- **RECORDS SHOWN**
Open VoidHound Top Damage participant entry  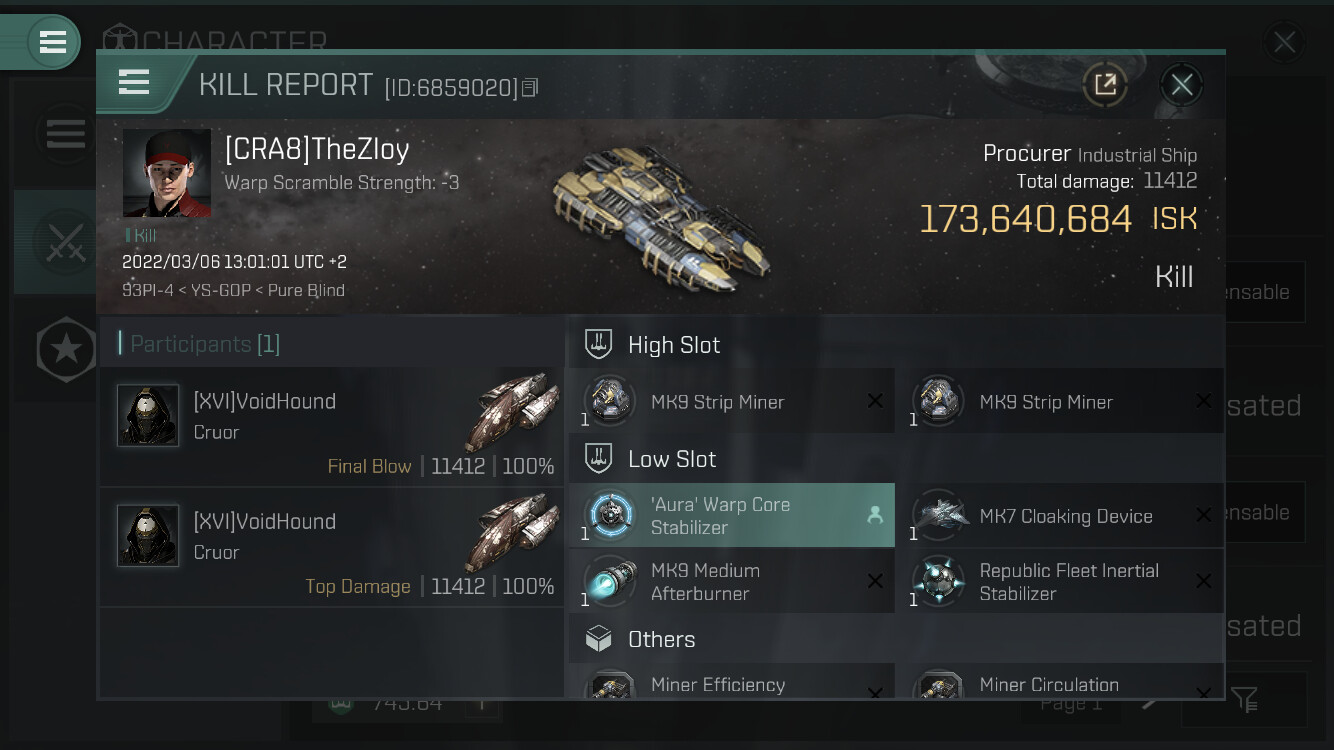pos(331,547)
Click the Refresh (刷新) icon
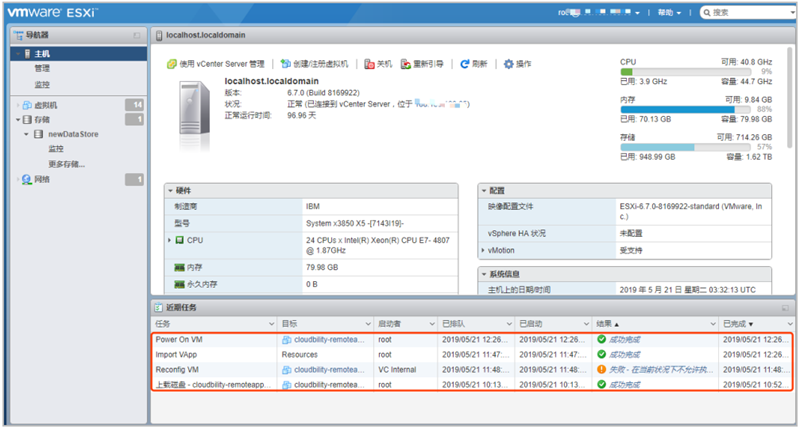Viewport: 800px width, 429px height. pyautogui.click(x=465, y=64)
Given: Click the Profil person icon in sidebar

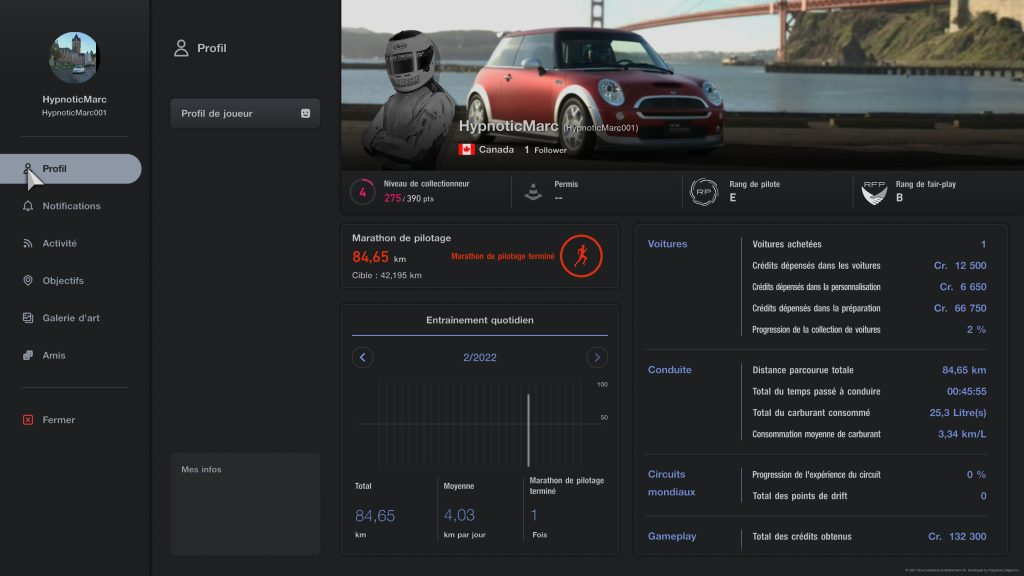Looking at the screenshot, I should tap(28, 169).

- **WORK TASK**
Retype, exactly and only, the lines from the one containing "Click the Refresh (刷新) icon" through the end of the entries, both ends included, and omit all pictures.

- **SOLVED EXERCISE**
Click the Refresh (刷新) icon
Viewport: 800px width, 429px height. pyautogui.click(x=465, y=64)
Given: Click the Profil person icon in sidebar

Looking at the screenshot, I should tap(28, 169).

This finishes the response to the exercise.